Rewrite every line of the listing, requests included, but multiply each coordinate in the answers by 1.95 and round it to a whole number, rounding halves up. Leave the pictures out.

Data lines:
####################

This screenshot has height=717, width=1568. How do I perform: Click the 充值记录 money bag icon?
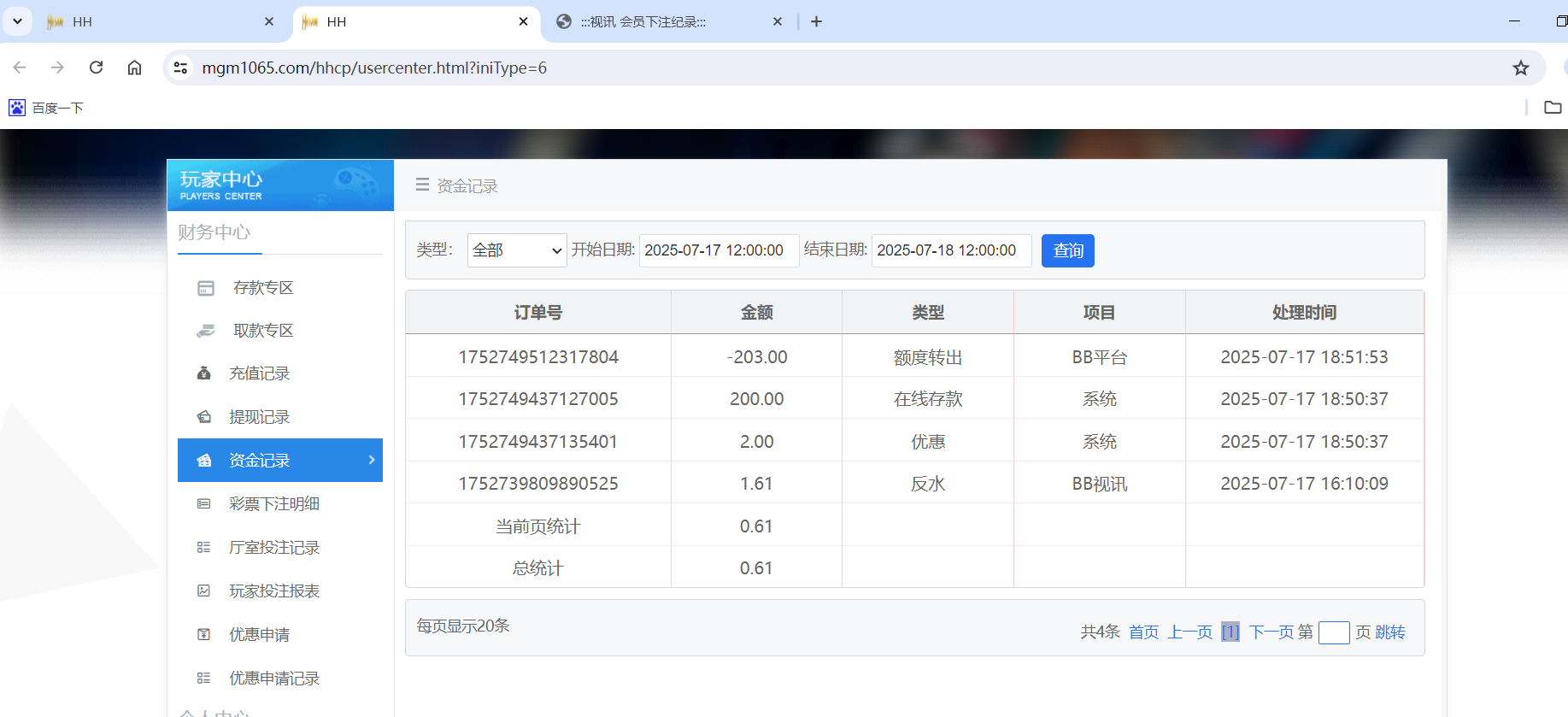click(x=204, y=373)
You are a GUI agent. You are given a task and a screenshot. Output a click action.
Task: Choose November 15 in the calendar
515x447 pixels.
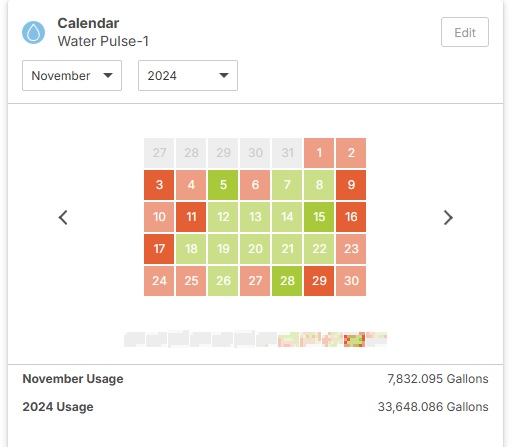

####################

--- ANSWER TO THIS TASK ---
This screenshot has height=717, width=1568. How do I perform: Click the 充值记录 money bag icon?
click(x=398, y=727)
You are a GUI agent. You are given a task and a screenshot. Output a click action.
Task: Choose November 15 in the calendar
515x447 pixels.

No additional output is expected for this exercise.